**Written instruction**
Could you put the stretch from the line containing "Toggle Disable tracking in the web switch" through the last line below into a Markdown table with the columns Row and Line, skipping any blank lines and leaving out the pictures?

+++++

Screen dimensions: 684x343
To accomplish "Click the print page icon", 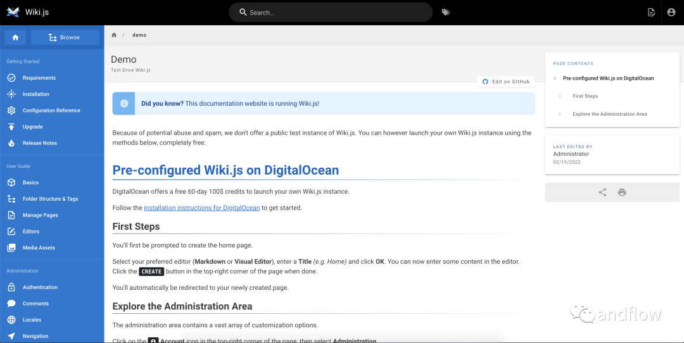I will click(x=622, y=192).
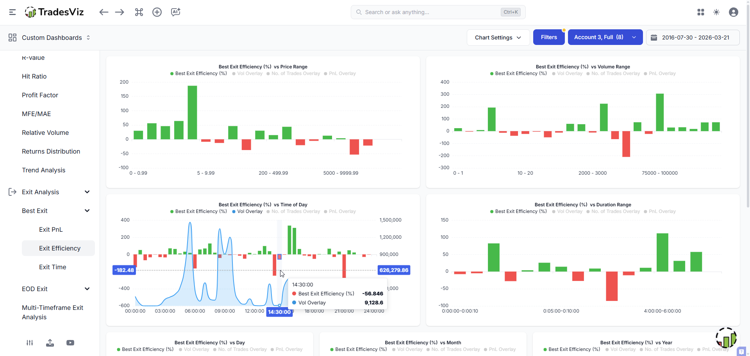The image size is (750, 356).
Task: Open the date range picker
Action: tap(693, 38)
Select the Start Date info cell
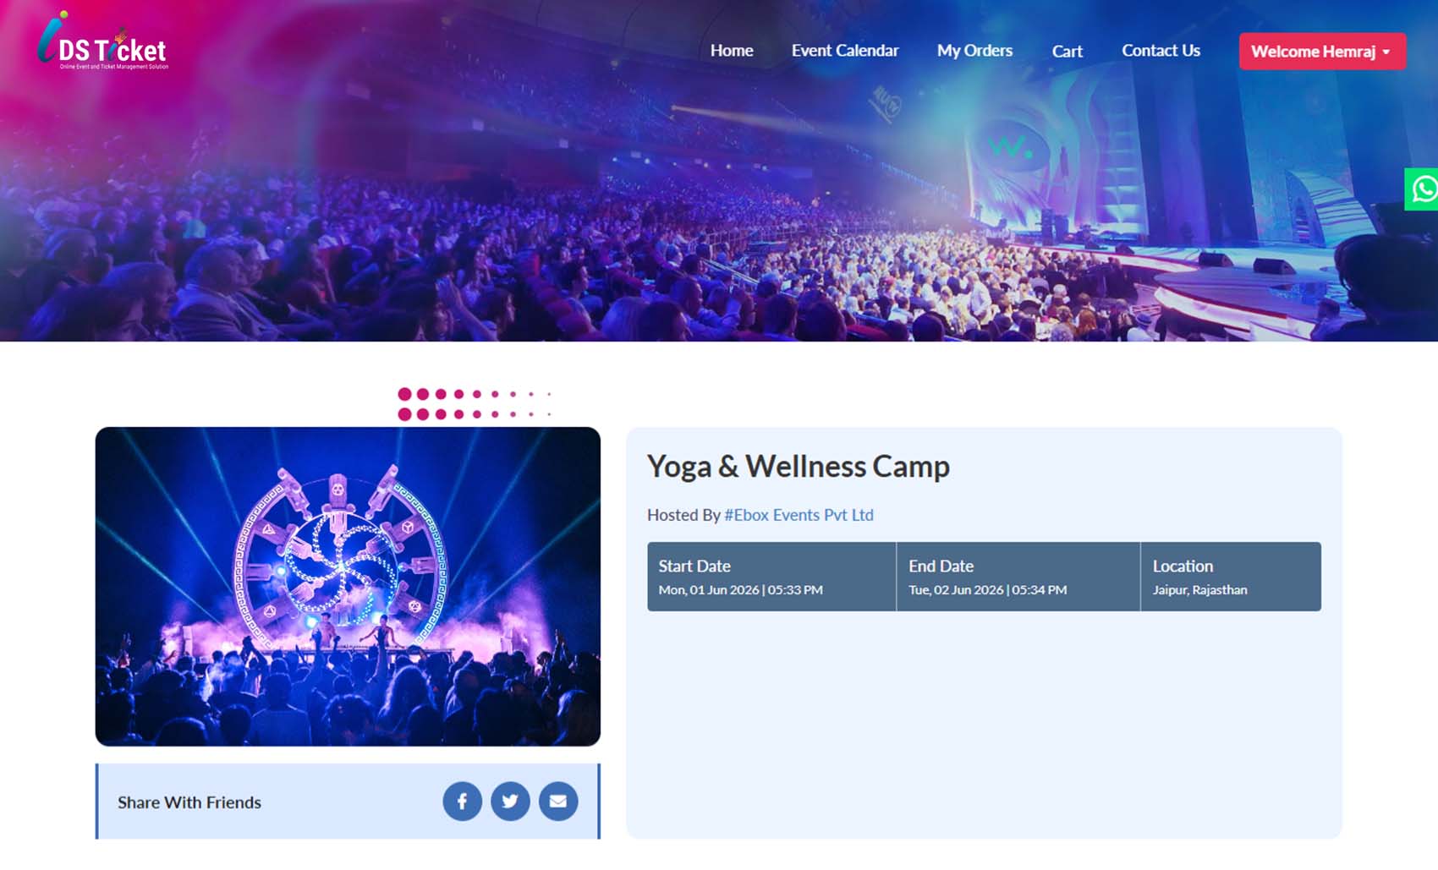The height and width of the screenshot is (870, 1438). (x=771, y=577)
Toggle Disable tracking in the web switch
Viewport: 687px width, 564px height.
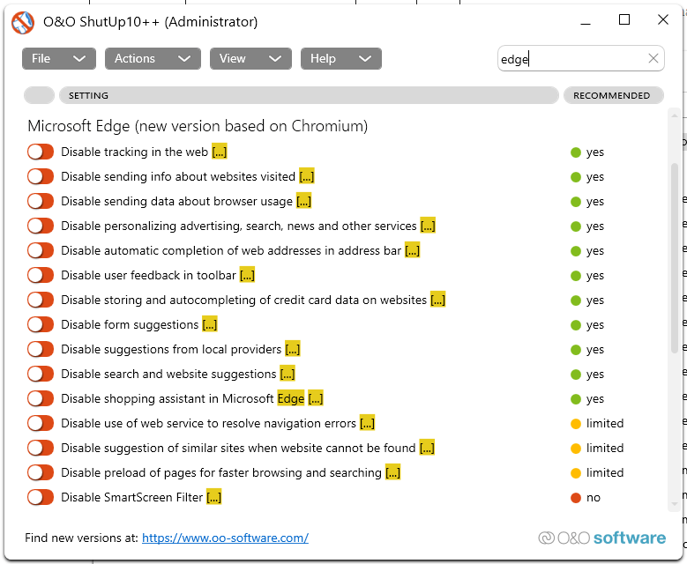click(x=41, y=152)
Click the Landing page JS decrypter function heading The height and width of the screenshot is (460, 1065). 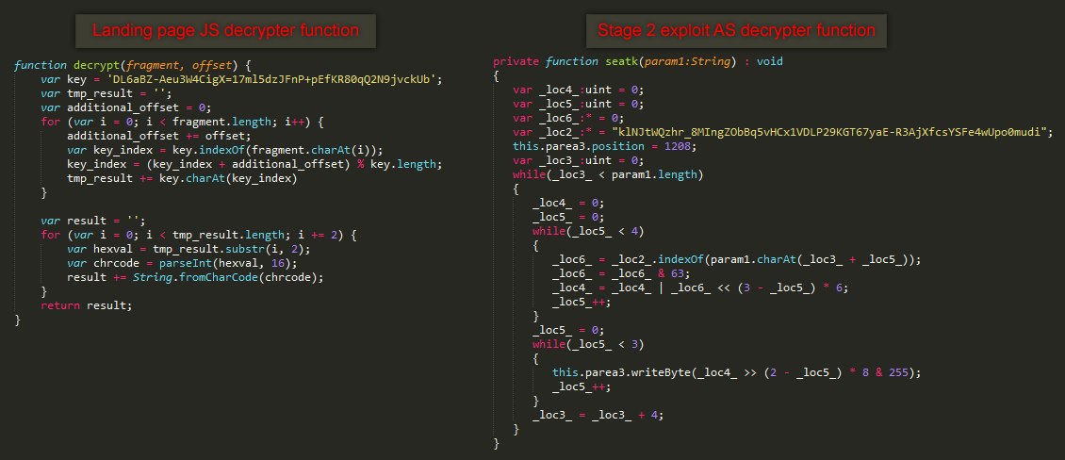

+++++

**Result below**
| Row | Line |
|---|---|
| 1 | Toggle Disable tracking in the web switch |
| 2 | Viewport: 687px width, 564px height. |
| 3 | click(x=41, y=152) |
| 4 | Click the Landing page JS decrypter function heading The height and width of the screenshot is (460, 1065).  |